Le terroir de la fruitière de Largillay permet de cultiver, en raison de son altitude moyenne et de la qualité de ses sols, des céréales destinées à l’alimentation des animaux. Ces cultures présentent de nombreux avantages : elles améliorent l’autonomie alimentaire des exploitations, fournissent de la paille indispensable pour les litières (et par là même pour les fumiers compostés qui en sont issus) et s’inscrivent dans une rotation par lesquelles elles sont remplacées par des prairies temporaires complexes composées de légumineuses et de graminées qui restent en place au moins une dizaine d’années.

Pour conclure, le paysage de la fruitière de Largillay s’inscrit dans un cadre de plateau ouvert, sur lequel l’agriculture constitue l’activité économique dominante et fondamentale.

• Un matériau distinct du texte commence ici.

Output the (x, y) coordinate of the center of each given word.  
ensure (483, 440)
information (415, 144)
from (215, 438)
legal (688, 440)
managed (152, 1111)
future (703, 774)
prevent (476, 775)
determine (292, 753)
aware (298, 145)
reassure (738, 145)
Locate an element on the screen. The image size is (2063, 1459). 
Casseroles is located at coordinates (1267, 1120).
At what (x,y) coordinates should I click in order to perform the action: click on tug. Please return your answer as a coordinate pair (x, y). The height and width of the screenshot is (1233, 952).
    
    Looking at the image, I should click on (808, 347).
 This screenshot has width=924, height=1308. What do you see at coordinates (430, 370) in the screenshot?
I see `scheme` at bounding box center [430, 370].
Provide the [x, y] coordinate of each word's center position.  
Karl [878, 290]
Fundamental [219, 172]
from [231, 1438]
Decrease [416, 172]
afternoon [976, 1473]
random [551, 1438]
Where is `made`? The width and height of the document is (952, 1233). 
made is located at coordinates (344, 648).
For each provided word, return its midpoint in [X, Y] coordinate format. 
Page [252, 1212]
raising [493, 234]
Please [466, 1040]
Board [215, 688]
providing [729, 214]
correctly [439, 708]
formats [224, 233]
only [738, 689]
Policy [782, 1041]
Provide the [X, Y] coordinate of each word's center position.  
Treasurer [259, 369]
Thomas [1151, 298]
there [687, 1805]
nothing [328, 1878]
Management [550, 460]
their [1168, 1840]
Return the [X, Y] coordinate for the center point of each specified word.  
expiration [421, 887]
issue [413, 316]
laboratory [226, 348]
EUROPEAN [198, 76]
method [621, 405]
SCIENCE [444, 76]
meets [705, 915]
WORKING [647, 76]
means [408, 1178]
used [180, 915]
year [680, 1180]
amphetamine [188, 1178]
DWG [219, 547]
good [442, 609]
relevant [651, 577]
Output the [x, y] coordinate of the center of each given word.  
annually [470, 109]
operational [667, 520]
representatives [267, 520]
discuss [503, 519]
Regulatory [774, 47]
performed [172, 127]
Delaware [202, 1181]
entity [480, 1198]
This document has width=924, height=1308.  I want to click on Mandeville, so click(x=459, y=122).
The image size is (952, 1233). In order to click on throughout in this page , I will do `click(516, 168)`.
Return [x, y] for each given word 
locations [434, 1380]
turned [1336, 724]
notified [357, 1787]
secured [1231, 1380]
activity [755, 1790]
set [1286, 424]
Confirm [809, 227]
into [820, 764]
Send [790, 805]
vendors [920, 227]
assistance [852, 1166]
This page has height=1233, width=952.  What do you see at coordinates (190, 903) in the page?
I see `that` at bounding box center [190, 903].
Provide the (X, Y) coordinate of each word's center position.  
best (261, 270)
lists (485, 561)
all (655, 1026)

La pression foncière est principalement animée par les besoins des exploitations agricoles. Ces dernières disposent d’un foncier qui leur assure une bonne autonomie fourragère. Ainsi, elles adoptent une conduite à tendance extensive par laquelle elles cherchent à maîtriser au mieux leur autonomie fourragère. Ce type de pratique participe certainement à l’expression de la typicité de ce terroir dont les Comté ont été à plusieurs reprises récompensés par des médailles au concours général agricole de Paris.

*Finage : ensemble des terres nécessaires à la vie d’une communauté rurale.